Alison Garwood Jones

I was never a journalist

February 9, 2016

I’ve never defined myself as a journalist, not with every fibre of my being. I’m no Christie Blatchford. Robyn Doolittle, I’ll never be.

Christie BlatchfordsChristie Blatchfords

For a while, I called myself a “journalist” when I typed it in the headline of my LinkedIn profile. But it was always a bit of a stretch, so I took it out this weekend and replaced it with the more rootsy descriptor, “Writer & Illustrator.”

We all know that the field of journalism is burning like Imperial Rome. But that’s not why I decided to mess with my searchability in LinkedIn’s employment algorithms. Nor am I running from a crisis or towards a more winning team. The change felt more like a reality check.

The truth is, I’ve never tried to fit “my definition” of a journalist which is someone who covers City Hall, follows the footsteps of the powerful and exposes human entanglements with the seven deadly sins to an incensed public and a busy court system.

Writing about a lipstick or smart phone that a company has sent you isn’t journalism, it’s branded content. Ten years ago, when I was doing it, no one called it that. Back then it was called “service journalism,” a term that shows just how thoroughly bloated the industry had become.

When the fire engulfing journalism finally runs its course and the land cools and starts pushing up small flowers, let the journalism that grows back stay focused on investigations into how society is running and being run. And let the public pay the journalists who are doing the best work dissecting it. We have the online tools to enable that direct exchange, and have had them for some time. Someone just needed to step up and away from the holding companies and government corporations enveloping the field.

Jesse Brown’s Canadaland podcast and website are doing it. His work is journalism’s next incarnation — by, for and of the people. Let’s keep it lean. Lifestyle writers, meanwhile, should continue to look for positions at branding agencies, not newsroom floors (their seats are long gone).

Meanwhile, I’m still turning both shoulders squarely towards what’s dear to my heart.

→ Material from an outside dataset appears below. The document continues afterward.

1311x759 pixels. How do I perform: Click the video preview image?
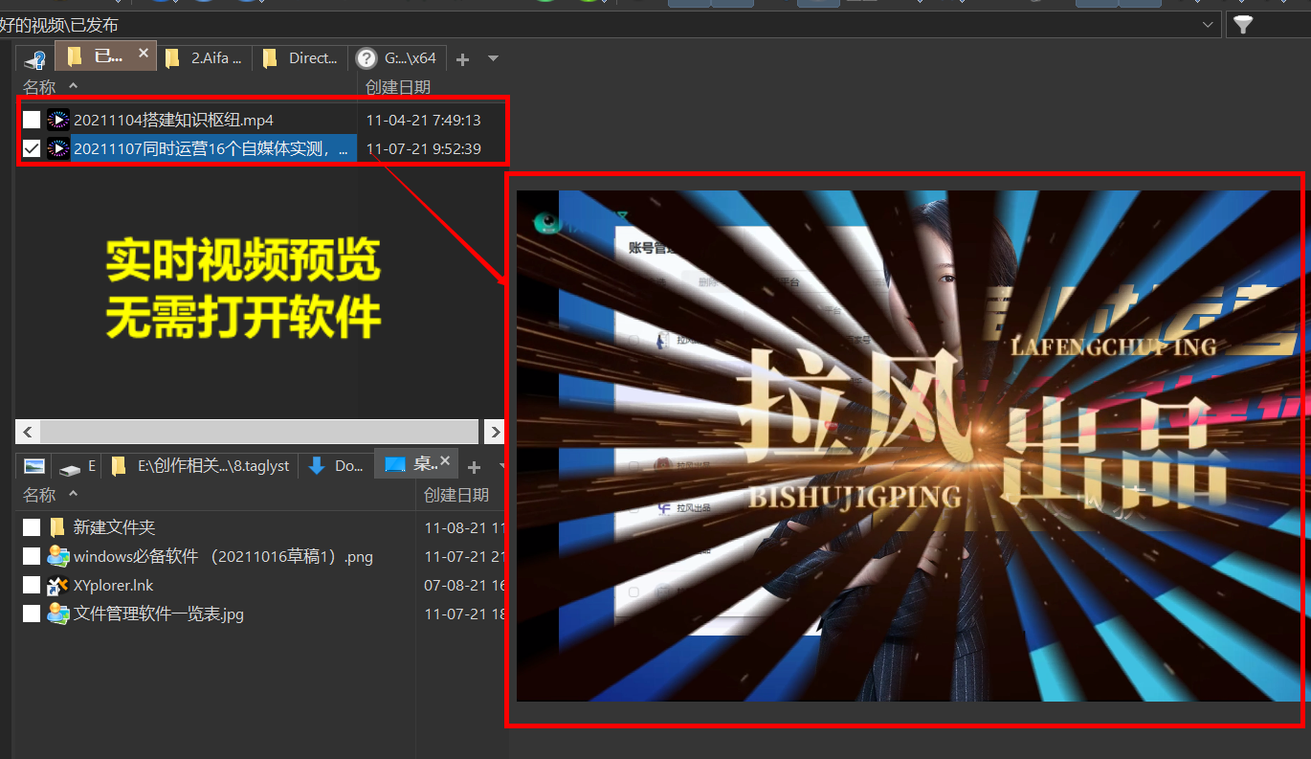point(909,446)
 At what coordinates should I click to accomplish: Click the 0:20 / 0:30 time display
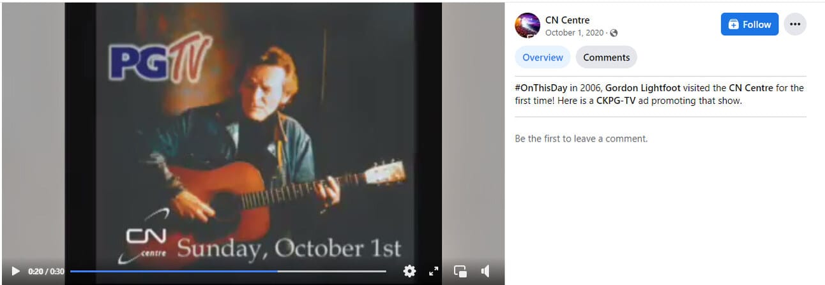point(46,272)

As with all life edits, we cast off the things that don’t fit as well as they used to—sweaters, jeans, titles, identities. “Writer & Illustrator” is truer to who I am and have always been. “The Queen of gentle misfits,” is how my friend Melissa described me last week on Facebook. I agree. But gentle is simply incompatible with the needs of good journalism. Although it’s completely aligned with mine.

 

3 responses to “I was never a journalist”

  1. FollowsummerGG says:

    Fascinating, Alison. I find a lot of lifestyle bloggers, millennials who are eating Kraft Dinner disguised as a fancy pulled pork and noodles dish, calling themselves journalists these days. Not sure what qualifications they have to be journalists but seems to be the thing. I like “writer & illustrator”. I consider myself a ‘traveling storyteller’ with a full-time job and flexibility to concoct lovely stories about those travels. 
    I am constantly referring back to and sharing this sage advice from Amanda Hesser:  https://food52.com/blog/3195-advice-for-future-food-writers  
    Thanks for your clarity. Much appreciated!